Dao Day 2024 – a regression in the making

It’s twenty four years to the day since A List Apart published John Allsopp’s seminal treatise A Dao of Web Design. It must be one of the most vital and cited articles ever to be written about web design. In it John quoted the Tao Te Ching as a way of persuading us web designers to be like The Sage and “accept the ebb and flow of things”.

John compared the nature of print with the web:

The fact we can control a paper page is really a limitation of that medium. You can think – we can fix the size of text – or you can think – the size of text is unalterable. You can think – the dimensions of a page can be controlled – or – the dimensions of a page can’t be altered. These are simply facts of the medium.

And they aren’t necessarily good facts, especially for the reader.

We should embrace the fact that the web doesn’t have the same constraints, and design for this flexibility.

Those demands for flexibility led – 10 years later – to responsive web design as a best practice, and on to the present concept of fluid design.

However we’re currently battling against another regression. As John himself wrote recently, “having escaped the gravity well of web pages being ‘print, only onscreen’, they became ‘apps, only in the browser’”.

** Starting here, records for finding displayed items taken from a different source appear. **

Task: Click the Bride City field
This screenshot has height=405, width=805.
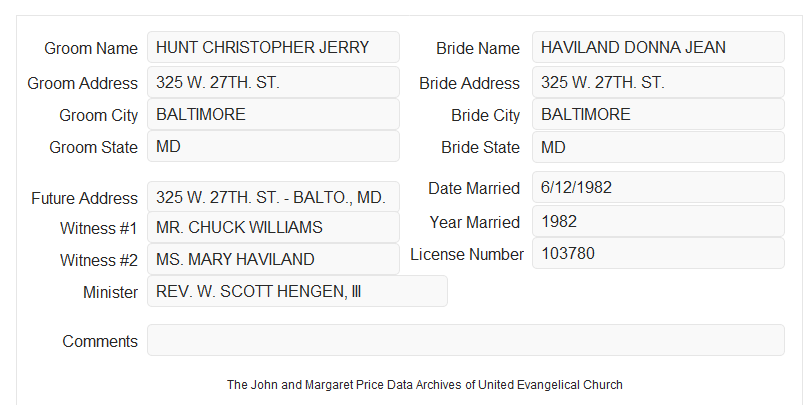Action: coord(658,114)
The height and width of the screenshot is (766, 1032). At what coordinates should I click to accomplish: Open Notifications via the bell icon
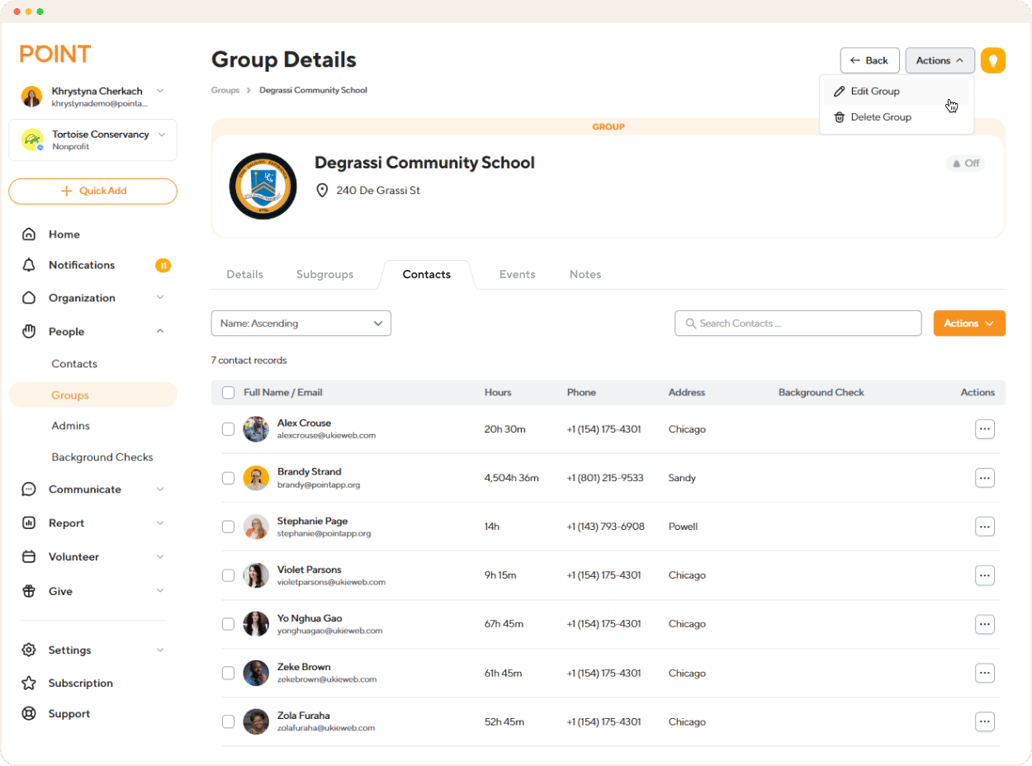tap(30, 264)
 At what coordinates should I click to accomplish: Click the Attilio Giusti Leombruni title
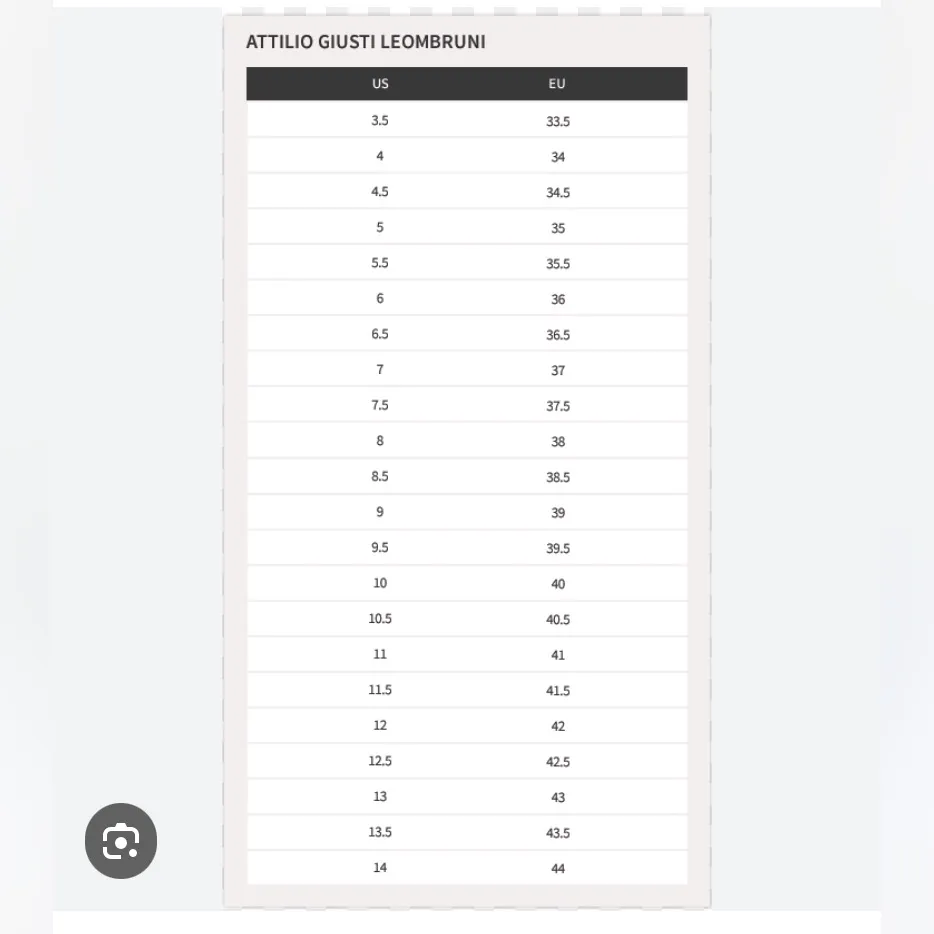click(x=366, y=42)
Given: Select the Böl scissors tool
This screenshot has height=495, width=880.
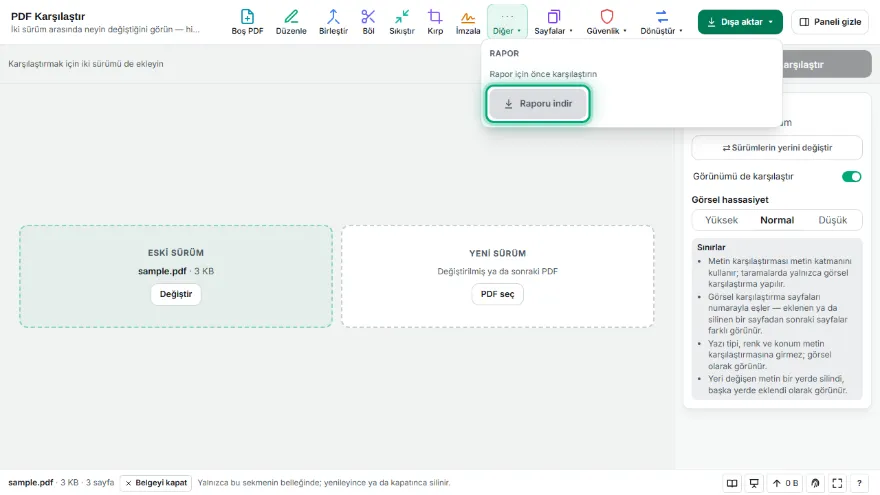Looking at the screenshot, I should click(x=368, y=22).
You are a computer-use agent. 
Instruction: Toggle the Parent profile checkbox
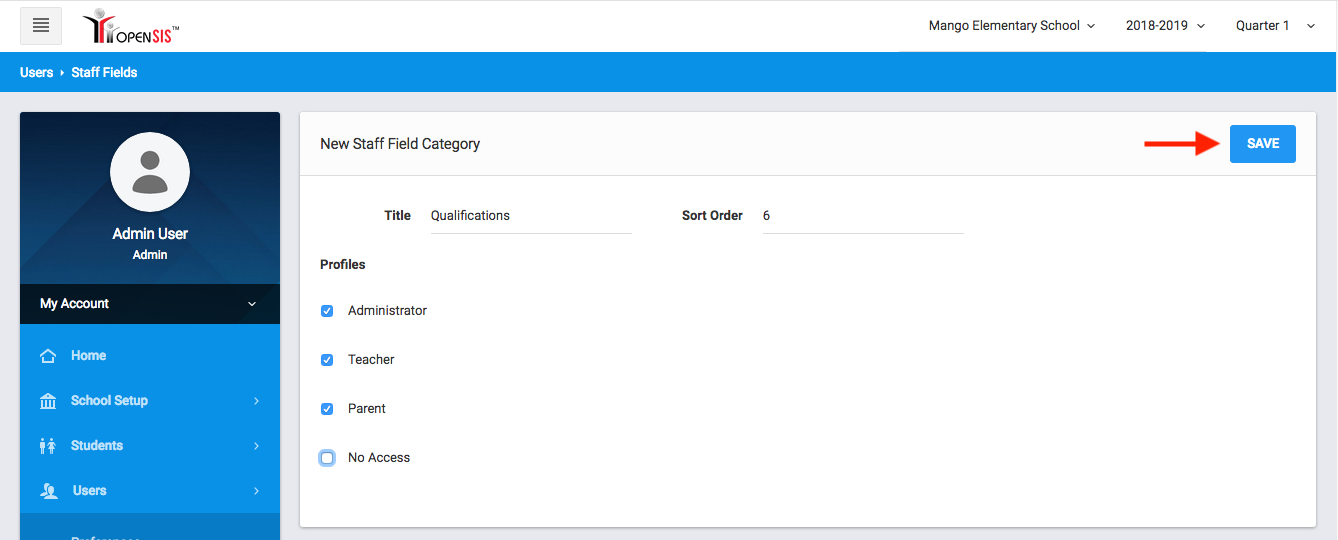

The better way of doing things will win out. Why? Because more people benefit from the accessible outcomes of fluid design, and it is coupled with a lower design and technical debt, even if the initial effort is higher. Meanwhile plus ça change, plus c’est la même chose, or as the Lao Tse wrote 2,500 years ago “Well established hierarchies are not easily uprooted. So ritual enthrals generation after generation.”